Tuesday, March 1, 2016

POISON PEN



When the literary detective Hercule Poirot passed away in Agatha Christie’s novel Curtain, his obituary appeared on the front page of the New York Times. Such was the presence of Ms. Christie, whose novels, plays and short stories continue to attract readers who love a well-told and intricate mystery. Born into an upper-middle class English family, Agatha Christie lived from 1890-1976 and set the gold standard for crime fiction.

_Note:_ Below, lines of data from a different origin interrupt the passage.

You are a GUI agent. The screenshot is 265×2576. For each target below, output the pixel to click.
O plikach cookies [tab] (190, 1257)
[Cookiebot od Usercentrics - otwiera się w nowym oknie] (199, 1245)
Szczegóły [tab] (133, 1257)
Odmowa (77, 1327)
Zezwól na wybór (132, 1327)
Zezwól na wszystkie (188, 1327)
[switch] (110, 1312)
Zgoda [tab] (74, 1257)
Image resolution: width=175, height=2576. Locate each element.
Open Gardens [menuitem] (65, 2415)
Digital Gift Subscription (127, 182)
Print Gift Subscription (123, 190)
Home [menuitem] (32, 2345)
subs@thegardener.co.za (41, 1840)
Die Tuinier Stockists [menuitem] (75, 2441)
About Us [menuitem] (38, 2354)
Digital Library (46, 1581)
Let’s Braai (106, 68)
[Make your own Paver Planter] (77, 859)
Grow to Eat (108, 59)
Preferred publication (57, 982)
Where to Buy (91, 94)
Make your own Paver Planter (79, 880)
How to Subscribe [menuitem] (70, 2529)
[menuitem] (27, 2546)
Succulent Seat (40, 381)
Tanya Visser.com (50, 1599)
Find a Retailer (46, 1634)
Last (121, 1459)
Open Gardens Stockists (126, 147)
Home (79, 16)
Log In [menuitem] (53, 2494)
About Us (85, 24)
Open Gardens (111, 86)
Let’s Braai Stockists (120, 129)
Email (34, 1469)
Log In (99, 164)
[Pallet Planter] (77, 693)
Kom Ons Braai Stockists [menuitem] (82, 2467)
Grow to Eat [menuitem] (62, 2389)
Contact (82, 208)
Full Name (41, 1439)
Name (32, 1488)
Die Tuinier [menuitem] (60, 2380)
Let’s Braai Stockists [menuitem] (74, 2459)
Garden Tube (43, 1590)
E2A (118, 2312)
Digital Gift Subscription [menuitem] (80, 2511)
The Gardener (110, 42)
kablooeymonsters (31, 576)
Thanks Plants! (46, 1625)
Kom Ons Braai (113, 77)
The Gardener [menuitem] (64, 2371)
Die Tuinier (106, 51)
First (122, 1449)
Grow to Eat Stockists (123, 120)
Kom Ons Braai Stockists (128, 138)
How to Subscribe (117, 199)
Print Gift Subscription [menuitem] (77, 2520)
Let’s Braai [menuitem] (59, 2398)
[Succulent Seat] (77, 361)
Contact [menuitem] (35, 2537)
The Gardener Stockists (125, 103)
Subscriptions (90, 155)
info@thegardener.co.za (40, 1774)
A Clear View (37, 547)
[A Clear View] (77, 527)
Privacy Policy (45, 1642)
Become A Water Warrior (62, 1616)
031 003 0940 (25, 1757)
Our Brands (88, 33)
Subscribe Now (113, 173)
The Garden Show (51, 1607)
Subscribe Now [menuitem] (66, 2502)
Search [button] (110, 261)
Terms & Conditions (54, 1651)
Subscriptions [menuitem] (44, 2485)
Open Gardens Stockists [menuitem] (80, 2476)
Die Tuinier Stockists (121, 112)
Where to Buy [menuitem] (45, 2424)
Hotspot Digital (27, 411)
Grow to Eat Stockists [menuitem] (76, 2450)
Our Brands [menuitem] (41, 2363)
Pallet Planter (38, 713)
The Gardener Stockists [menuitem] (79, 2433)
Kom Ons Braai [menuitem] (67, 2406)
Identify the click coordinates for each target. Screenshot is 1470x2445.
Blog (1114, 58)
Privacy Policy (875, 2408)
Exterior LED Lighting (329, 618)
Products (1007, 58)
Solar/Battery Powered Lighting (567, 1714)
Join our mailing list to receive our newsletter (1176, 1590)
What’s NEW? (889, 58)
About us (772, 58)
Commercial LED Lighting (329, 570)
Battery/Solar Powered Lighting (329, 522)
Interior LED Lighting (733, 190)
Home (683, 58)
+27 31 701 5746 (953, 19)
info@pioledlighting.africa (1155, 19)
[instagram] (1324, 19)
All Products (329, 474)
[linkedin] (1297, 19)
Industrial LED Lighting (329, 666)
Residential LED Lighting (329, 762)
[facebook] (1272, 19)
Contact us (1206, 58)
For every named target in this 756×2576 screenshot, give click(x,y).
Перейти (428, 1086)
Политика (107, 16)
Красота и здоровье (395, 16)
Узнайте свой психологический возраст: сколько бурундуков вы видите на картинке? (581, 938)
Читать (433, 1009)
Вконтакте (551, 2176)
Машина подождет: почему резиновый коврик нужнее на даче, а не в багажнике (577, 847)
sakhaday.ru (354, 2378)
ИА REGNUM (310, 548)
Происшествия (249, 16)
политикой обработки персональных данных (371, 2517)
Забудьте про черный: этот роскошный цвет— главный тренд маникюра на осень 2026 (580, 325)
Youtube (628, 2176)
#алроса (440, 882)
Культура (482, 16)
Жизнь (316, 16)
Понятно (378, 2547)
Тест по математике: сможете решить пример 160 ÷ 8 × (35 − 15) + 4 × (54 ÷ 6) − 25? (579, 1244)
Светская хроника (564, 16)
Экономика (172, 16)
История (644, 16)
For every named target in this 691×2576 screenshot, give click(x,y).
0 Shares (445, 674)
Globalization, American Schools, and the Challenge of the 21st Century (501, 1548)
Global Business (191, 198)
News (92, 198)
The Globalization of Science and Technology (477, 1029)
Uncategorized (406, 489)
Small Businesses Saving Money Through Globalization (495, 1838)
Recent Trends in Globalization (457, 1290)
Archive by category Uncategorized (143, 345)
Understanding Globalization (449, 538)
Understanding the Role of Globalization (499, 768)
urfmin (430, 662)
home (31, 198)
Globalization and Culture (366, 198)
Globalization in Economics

During World War I Christie volunteered to work as a nurse in a hospital, but instead took a position in the pharmacy, where she learned the about potions, poisons and drugs. In fact, Christie passed several exams about prescriptions and became so adept that she used this knowledge when she wrote her first book in 1920, The Mysterious Affair at Styles, where the instrument of murder was poison—strychnine to be exact.

Christie fans and others who enjoy unexpected non-fiction will enjoy A is for Arsenic: The Poisons of Agatha Christie.  This absorbing book includes an overview of Christie’s literary (she loved to read!) and scientific background, an alphabetical study of the poisons used in her novels and a chronological list of her mysteries, with English and American titles, and a description of how the murders were committed.

Many fans know about Agatha Christie’s introduction to chemistry during World War I, but the book offers what may be little known. During World War II the famous author renewed her pharmacy credentials and once again volunteered dispensing medications. Find all the books mentioned here, as well as many other Christie titles, on the shelves at the Monrovia Public Library.